Mesotherapy is attracting consumer attention, according to market analyst firm Spate. In the United States, Google searches for it average a moderate 14.9 K per month but this has increased 38.9% over the prior year.1 Mesotherapy consists of a series of micro injections into the superficial layer of skin to deliver vitamins, enzymes, hormones, plant extracts, etc. These actives slowly diffuse into the underlying tissues to impart their various benefits.2
Body care—body butters, in particular—are another trending area. Spate reports that U.S. searches on the word body average an impressive 193.9 K per month. This number grew 9.4% over the previous year.
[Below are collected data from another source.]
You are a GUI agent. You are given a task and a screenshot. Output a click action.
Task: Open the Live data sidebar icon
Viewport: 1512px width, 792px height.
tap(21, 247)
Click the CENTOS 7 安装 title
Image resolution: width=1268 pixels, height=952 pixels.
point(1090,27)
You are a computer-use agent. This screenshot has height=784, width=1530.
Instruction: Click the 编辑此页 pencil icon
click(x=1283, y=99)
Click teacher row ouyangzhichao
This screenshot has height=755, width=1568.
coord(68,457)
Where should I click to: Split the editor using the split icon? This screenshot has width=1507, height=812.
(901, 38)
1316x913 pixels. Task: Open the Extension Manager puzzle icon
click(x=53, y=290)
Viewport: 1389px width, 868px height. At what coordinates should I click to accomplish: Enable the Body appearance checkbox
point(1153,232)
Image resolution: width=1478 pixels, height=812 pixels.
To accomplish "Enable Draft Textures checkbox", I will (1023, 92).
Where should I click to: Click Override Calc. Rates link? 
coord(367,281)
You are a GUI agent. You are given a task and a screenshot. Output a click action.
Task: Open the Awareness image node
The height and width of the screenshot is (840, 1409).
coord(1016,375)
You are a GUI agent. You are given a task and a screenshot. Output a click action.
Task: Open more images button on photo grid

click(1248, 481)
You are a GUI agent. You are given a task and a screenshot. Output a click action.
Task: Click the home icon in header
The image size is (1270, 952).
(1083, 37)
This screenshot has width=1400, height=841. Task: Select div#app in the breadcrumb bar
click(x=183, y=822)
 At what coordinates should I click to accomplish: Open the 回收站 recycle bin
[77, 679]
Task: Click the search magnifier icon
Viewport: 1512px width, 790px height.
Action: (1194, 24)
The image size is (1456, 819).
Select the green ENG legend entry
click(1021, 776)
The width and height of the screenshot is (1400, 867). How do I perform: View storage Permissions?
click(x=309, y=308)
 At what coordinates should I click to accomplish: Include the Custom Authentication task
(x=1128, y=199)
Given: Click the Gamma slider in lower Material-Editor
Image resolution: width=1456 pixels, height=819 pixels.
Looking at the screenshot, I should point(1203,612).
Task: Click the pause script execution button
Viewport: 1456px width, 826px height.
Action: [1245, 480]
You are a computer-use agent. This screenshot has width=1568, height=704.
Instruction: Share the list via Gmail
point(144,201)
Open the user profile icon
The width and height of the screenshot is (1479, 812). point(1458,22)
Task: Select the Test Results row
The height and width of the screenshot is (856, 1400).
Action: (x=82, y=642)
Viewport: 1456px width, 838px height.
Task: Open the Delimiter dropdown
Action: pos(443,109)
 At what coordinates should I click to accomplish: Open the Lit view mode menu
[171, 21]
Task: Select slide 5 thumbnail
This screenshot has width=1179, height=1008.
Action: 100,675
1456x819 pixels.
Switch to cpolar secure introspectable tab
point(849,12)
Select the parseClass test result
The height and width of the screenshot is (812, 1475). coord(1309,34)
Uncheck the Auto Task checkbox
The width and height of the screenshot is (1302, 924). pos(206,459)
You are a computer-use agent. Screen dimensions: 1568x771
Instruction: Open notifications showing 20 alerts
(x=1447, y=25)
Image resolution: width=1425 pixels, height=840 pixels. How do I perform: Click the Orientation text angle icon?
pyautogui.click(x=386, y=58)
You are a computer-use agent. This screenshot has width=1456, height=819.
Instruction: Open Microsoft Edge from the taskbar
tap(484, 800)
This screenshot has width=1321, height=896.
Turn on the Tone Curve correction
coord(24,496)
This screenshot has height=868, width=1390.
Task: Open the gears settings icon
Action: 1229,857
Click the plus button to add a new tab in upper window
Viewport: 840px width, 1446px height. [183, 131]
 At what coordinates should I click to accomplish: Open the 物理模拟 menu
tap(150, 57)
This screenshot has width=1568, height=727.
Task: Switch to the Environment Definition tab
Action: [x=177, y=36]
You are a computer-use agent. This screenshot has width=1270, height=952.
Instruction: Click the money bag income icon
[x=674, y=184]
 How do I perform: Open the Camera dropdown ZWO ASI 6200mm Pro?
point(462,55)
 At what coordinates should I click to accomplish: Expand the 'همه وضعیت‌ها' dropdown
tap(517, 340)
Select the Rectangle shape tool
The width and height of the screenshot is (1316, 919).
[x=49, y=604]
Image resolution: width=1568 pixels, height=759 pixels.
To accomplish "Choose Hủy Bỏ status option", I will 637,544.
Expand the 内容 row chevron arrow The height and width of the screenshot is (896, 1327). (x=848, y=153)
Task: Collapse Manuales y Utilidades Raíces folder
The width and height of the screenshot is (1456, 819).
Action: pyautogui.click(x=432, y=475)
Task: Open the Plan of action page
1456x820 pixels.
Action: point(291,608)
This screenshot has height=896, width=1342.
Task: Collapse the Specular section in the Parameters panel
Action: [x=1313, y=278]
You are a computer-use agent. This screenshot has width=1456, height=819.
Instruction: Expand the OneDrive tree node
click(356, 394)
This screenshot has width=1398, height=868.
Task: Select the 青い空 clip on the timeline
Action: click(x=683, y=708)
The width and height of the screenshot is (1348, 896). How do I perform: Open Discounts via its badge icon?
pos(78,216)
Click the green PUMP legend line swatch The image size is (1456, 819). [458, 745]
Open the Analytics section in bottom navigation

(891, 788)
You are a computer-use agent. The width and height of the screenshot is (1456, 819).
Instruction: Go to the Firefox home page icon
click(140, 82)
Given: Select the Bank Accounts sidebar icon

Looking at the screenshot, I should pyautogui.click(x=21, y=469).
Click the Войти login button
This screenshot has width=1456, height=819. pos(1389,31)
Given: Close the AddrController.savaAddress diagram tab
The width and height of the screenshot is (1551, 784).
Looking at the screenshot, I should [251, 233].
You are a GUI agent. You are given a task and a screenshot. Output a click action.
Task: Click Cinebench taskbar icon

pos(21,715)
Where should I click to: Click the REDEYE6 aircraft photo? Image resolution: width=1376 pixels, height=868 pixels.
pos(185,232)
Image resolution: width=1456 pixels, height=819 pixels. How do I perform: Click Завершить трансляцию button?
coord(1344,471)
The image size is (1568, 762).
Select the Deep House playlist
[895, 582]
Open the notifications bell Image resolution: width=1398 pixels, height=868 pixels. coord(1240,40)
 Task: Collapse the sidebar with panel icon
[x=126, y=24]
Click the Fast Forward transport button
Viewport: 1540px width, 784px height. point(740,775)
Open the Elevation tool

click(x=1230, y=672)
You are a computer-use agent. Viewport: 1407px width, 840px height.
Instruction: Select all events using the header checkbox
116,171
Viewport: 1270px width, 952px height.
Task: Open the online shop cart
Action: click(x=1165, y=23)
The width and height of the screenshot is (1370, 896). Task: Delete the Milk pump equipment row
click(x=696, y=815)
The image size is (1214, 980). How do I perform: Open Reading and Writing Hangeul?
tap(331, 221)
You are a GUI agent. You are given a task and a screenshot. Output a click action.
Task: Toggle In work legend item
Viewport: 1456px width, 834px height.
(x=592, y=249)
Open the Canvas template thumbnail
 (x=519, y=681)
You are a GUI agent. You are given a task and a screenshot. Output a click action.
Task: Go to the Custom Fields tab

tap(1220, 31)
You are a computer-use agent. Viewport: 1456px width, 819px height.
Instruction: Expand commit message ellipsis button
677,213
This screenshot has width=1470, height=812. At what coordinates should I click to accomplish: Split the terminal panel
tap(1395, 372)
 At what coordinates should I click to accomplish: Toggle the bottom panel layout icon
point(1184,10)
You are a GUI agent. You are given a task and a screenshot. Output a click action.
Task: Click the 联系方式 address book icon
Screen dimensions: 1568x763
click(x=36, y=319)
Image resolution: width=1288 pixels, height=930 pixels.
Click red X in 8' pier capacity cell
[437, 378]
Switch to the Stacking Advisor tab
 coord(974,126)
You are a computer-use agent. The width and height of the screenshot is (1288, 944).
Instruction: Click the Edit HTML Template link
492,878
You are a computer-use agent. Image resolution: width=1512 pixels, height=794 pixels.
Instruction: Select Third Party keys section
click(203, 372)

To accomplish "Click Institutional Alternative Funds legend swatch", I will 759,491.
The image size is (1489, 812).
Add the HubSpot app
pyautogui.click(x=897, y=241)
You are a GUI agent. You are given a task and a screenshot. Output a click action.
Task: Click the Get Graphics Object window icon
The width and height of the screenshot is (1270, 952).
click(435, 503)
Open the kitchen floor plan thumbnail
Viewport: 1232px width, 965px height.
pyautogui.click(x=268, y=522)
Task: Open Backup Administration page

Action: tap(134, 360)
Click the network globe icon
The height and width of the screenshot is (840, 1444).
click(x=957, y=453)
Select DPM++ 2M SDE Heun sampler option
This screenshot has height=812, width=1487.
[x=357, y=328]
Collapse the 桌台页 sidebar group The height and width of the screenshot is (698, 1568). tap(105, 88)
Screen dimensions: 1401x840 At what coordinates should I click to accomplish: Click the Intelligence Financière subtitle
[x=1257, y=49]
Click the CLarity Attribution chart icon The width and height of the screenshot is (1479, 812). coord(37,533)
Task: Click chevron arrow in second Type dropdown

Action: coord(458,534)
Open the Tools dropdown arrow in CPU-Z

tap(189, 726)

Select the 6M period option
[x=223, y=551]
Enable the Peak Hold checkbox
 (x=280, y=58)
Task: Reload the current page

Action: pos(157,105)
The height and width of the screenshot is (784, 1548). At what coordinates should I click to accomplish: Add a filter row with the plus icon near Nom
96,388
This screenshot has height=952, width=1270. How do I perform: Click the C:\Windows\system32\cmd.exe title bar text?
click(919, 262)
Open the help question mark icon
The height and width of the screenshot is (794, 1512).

Related top-searched terms include eczema, stretch marks and dry skin; also, whipped texture, whose searches increased 19.1% within a year.
Spate interprets these observations as indicators that consumers want products to address specific skin health and beauty concerns, rather than, e.g., general moisturizers. This edition of Cosmetics & Toiletries aligns well with this market mindset, with a focus on targeted solutions for unique skin issues.
For example, PPARs are described on Page 20 to improve aging skin and a weakened barrier while supporting skin health. For psoriatic skin, a holistic approach from Traditional Chinese Medicine (TCM) is outlined on Page 42. Also from TCM, horny goat weed is considered for effects against acne thanks to its suppression of C. acnes biofilm formation and inflammation (see Page 50).
A review on paths and ingredients to treat hyperpigmentation is featured on Page 28. In addition, on Page 58, the virtues of bioferments are explored—another hot topic in beauty,3 as they aim to improve bioavailability and efficacy in skin; not unlike mesotherapy. Industry experts also weigh in with their views of skin health and immunity in today’s skin care market on Page 12.
Finally, on Page 16, the newest addition to our regular editorial lineup makes its debut: “Keeping Cosmetics in Check,” by Karl Laden, Ph.D. Here, Laden will share light-hearted, constructive criticisms of industry practices to make us think. This month’s theme is on SPF in anti-aging products.
We hope this first issue of the New Year offers targeted, inspired solutions to your product development concerns.